Aurat adalah suatu angggota badan yang tidak boleh di tampakkan dan di
perlihatkan oleh lelaki atau perempuan kepada orang lain. [Lihat
al-Mausû’ah al Fiqhiyah al Kuwaitiyah, 31/44]
Menutup aurat hukumnya wajib sebagaimana kesepakatan para ulama berdasarkan firman Allâh Azza wa Jalla:
وَقُلْ لِلْمُؤْمِنَاتِ يَغْضُضْنَ مِنْ أَبْصَارِهِنَّ وَيَحْفَظْنَ
فُرُوجَهُنَّ وَلَا يُبْدِينَ زِينَتَهُنَّ إِلَّا مَا ظَهَرَ مِنْهَا ۖ
وَلْيَضْرِبْنَ بِخُمُرِهِنَّ عَلَىٰ جُيُوبِهِنَّ ۖ وَلَا يُبْدِينَ
زِينَتَهُنَّ إِلَّا لِبُعُولَتِهِنَّ أَوْ آبَائِهِنَّ أَوْ آبَاءِ
بُعُولَتِهِنَّ أَوْ أَبْنَائِهِنَّ أَوْ أَبْنَاءِ بُعُولَتِهِنَّ أَوْ
إِخْوَانِهِنَّ أَوْ بَنِي إِخْوَانِهِنَّ أَوْ بَنِي أَخَوَاتِهِنَّ أَوْ
نِسَائِهِنَّ أَوْ مَا مَلَكَتْ أَيْمَانُهُنَّ أَوِ التَّابِعِينَ غَيْرِ
أُولِي الْإِرْبَةِ مِنَ الرِّجَالِ أَوِ الطِّفْلِ الَّذِينَ لَمْ
يَظْهَرُوا عَلَىٰ عَوْرَاتِ النِّسَاءِ ۖ وَلَا يَضْرِبْنَ
بِأَرْجُلِهِنَّ لِيُعْلَمَ مَا يُخْفِينَ مِنْ زِينَتِهِنَّ ۚ وَتُوبُوا
إِلَى اللَّهِ جَمِيعًا أَيُّهَ الْمُؤْمِنُونَ لَعَلَّكُمْ تُفْلِحُونَ
Katakanlah kepada orang laki–laki yang beriman, “Hendaklah mereka
menahan pandanganya, dan memelihara kemaluannya; yang demikian itu
adalah lebih suci bagi mereka, sesungguhnya Allâh maha mengatahui apa
yang mereka perbuat.” Katakanlah kepada wanita yang beriman, “Hendaklah
mereka menahan pandangannya, dan memelihara kemaluannya, dan janganlah
mereka menampakkan perhiasannya, kecuali yang (biasa) nampak dari
padanya.
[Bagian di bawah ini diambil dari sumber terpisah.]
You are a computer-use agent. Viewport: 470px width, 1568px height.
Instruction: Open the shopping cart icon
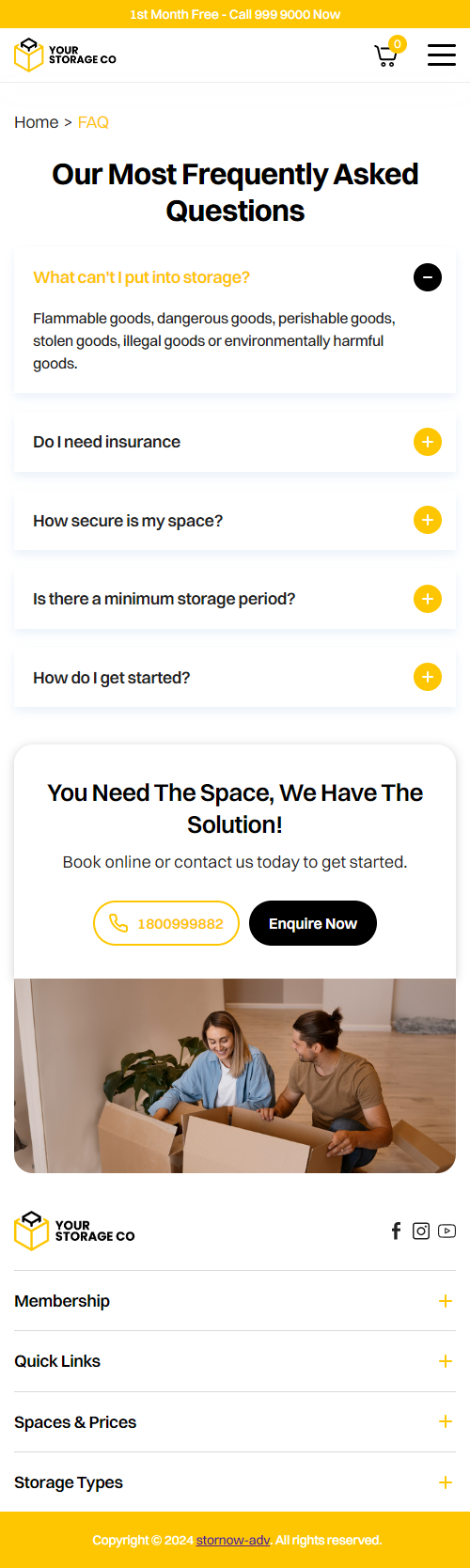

Dan hendaklah mereka menutupkan kain kudung ke dadanya, dan
janganlah menampakkan perhiasannya, kecuali kepada suami mereka, atau
ayah mereka, atau ayah suami mereka, atau putera–putera mereka, atau
putera–putera suami mereka, atau saudara-saudara laki-laki mereka, atau
putera-putera saudara laki-laki mereka, atau putera-putera saudara
perempuan mereka, atau wanita-wanita islam, atau budak-budak yang mereka
miliki, atau pelayan-pelayan laki-laki yang tidak mempunyai keinginan
(terhadap wanita) atau anak-anak yang belum mengerti tentang aurat
wanita. Dan janganlah mereka memukulkan kakinya agar diketahui perhiasan
yang mereka sembunyikan. Dan bertaubatlah kamu sekalian kepada Allâh,
wahai orang-orang yang beriman supaya kamu beruntung. [an-Nûr/24:31]
Dan Allâh Azza wa Jalla juga berfirman :
يَا بَنِي آدَمَ خُذُوا زِينَتَكُمْ عِنْدَ كُلِّ مَسْجِدٍ وَكُلُوا
وَاشْرَبُوا وَلَا تُسْرِفُوا ۚ إِنَّهُ لَا يُحِبُّ الْمُسْرِفِينَ
Wahai anak adam, pakailah pakaianmu yang indah di setiap (memasuki)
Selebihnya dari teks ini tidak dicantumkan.